Day 91, Year 5: Passage to Cochin, Day Ten
Date: Monday, January 25, 2010
Weather: Clear, Sunny Day; Winds NE 16-22
Latitude: 06 degrees 47.500 minutes N
Longitude: 078 degrees 15.779 minutes E
Miles Traveled to Date: 1,231

The Gulf of Mannar is not one I had ever heard of, but it is one that I won’t forget. By midnight tonight we will be fifty miles directly south of the tip of India and on our way out of the Gulf of Mannar, but until then we must endure what she has to throw our way. At 3 pm yesterday we were motoring because Sri Lanka was blanketing the wind. By 4 pm we had 12 knots of wind and we turned slightly NW to take advantage of the winds and turned off the motor. By midnight we were motoring on flat, glassy seas and were able to get back to our course, and then by 2 am the winds and seas started building, so off went the motor and sailing we were. And we have been on quite a ride since then. The six to nine foot waves come directly at our beam, raising our starboard side leaning us to port, sliding under the boat, and then tossing us back again. This happens every three to five seconds, so it’s a bit like riding a bucking bronco. When Mark got up this morning, he said he felt like he had been in a Mix Master But we feel very lucky that it is not rougher. Boats transiting the Gulf of Mannar during the past week have reported 25-30 knot winds and very rough seas with squalls. I think we hit it just at the right time. The GRIB files are showing 15 knots of wind, which means you can get up to 20, and that is what we have. And Freebird, who is about 24 hours behind us reported sailing through hundreds of fishing boats on the east side of Sri Lanka. Somehow we missed that treat as well. So far the decisions we have made jointly with Constance for this passage have been good ones, so we hope the good continues until we reach Cochin.

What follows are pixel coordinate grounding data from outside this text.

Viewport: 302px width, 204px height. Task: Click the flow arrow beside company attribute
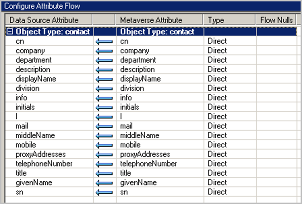point(104,51)
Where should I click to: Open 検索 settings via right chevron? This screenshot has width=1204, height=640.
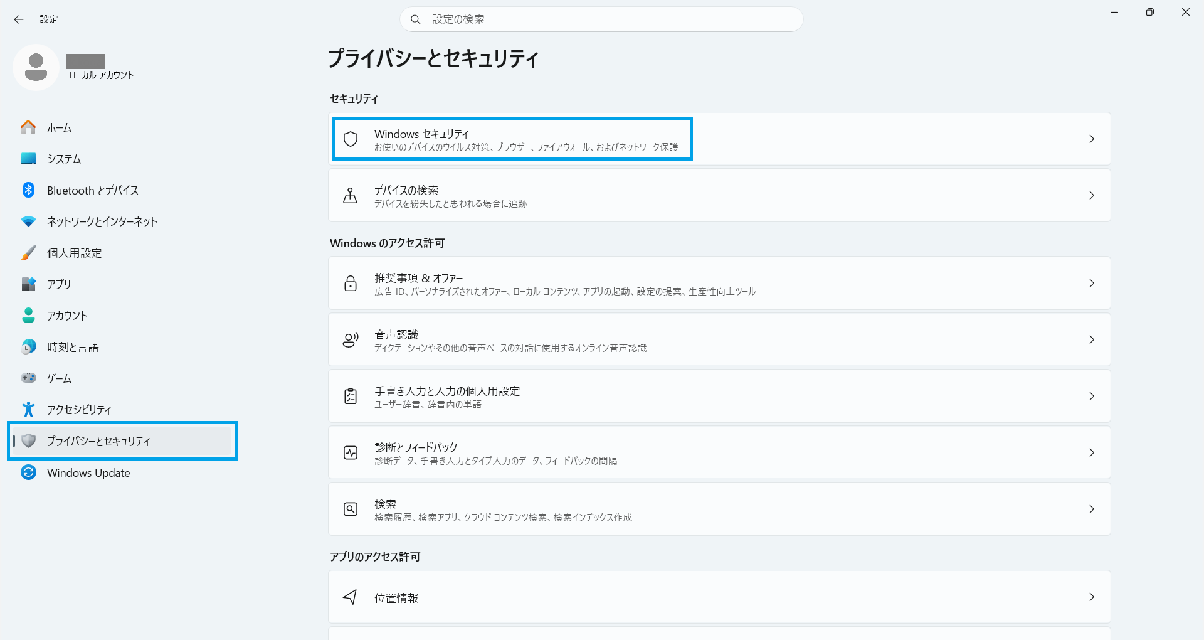1091,509
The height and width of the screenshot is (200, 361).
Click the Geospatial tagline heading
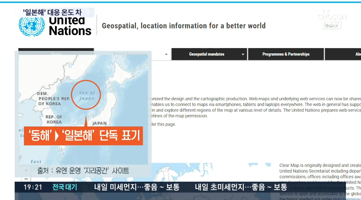[183, 26]
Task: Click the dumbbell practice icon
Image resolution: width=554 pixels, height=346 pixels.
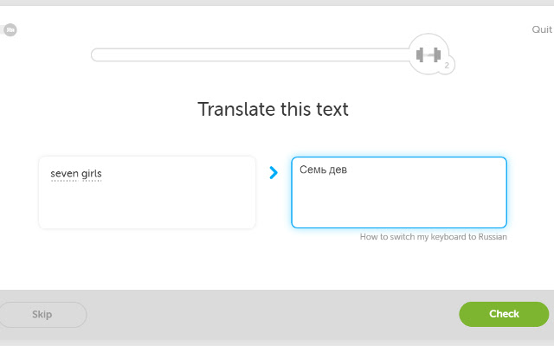Action: tap(428, 54)
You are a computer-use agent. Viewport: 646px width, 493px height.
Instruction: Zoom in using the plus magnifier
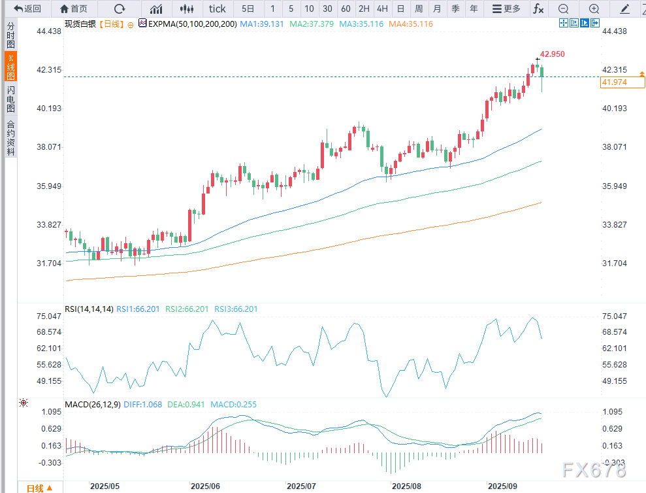(594, 9)
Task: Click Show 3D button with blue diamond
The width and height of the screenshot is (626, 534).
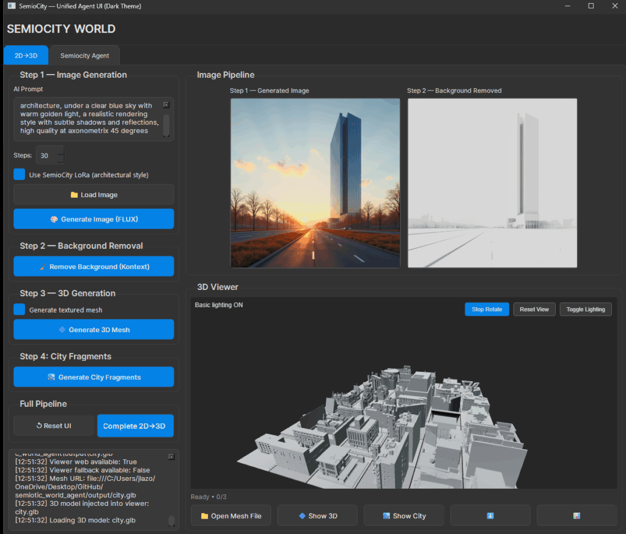Action: [x=317, y=516]
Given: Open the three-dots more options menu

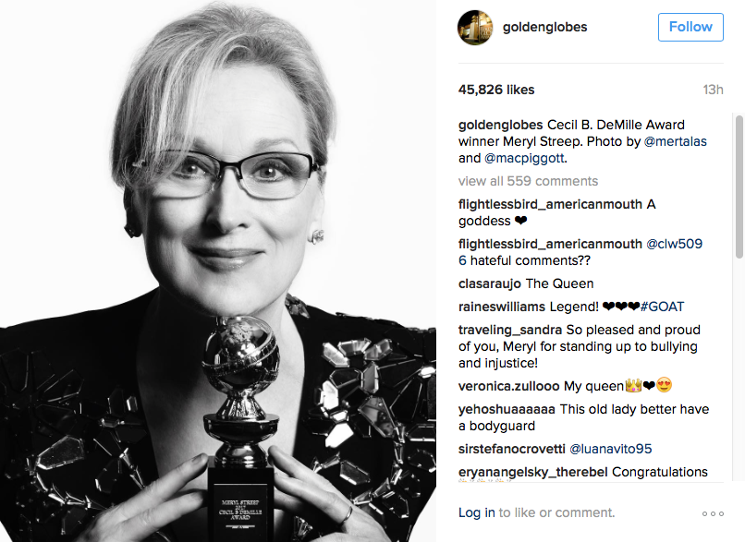Looking at the screenshot, I should (x=713, y=513).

Tonight we will reach Cape Comorin on the southern tip of India, and then head out to the NW until we are about 25 miles offshore. We will parallel the coast up to Cochin. We could motor sail right next to the land, but then we would more than likely have to motor and contend with fishermen stopping us asking for things. We contacted a boat named Hafskip in Cochin and the captain, Joost, said he took the close-to-shore route. But we think we would rather put on the extra miles and go offshore. Right now it looks like we will be in Cochin mid-day Thursday. It’s been a good passage but it will feel good to be an anchor once again.